A few days ago, Carl and I were talking about the impact that ChatGPT and related technologies have had on those of who spend – or spent – a lot of time writing long form articles showing how to achieve things within the context of software development.
Both he and I, among others – perhaps including some of you who are reading this post or regularly read this blog – have been around long enough to remember what it was like growing up online, learning how the machine works, how to write code, and perhaps even studying it in both high school and college, and maybe beyond that.
For me, it was a combination of AOL, the the programming forums, VB3, and then onward and upward to other languages, operating systems, and platforms from there. True story: The first copy of Linux I ever received was Slackware that someone I met in IRC sent to me via USPS. The site doesn’t look enough different today.

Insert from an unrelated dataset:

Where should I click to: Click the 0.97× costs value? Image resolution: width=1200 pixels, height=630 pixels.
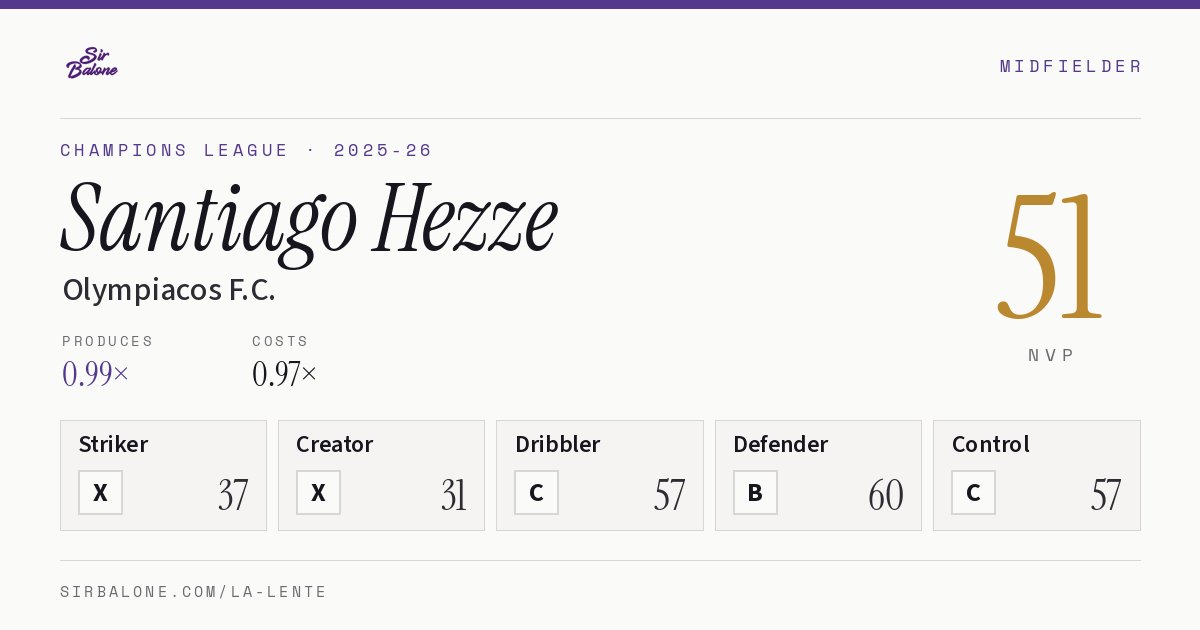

So many afternoons, nights, and evenings were spent hopping between playing games like King’s Quest (Six is the best and I’ll fight you for it) and then signing online to see what certain people were building (such as a TCP/IP checkers game built fully in Visual Basic) to random proggies people were using to manipulate AOL, and from trying to wrap my head around C++, to trying to make sense of Dan Appleman’s Programmer’s Guide to the Win32 API.
Fast far forward to the early two thousands and sites like Stack Overflow come online (from the minds of long-time bloggers Joel Spolsky and Jeff Atwood, no less) and begin having perhaps the largest scale and gamified way to get your programming-related questions answered quickly.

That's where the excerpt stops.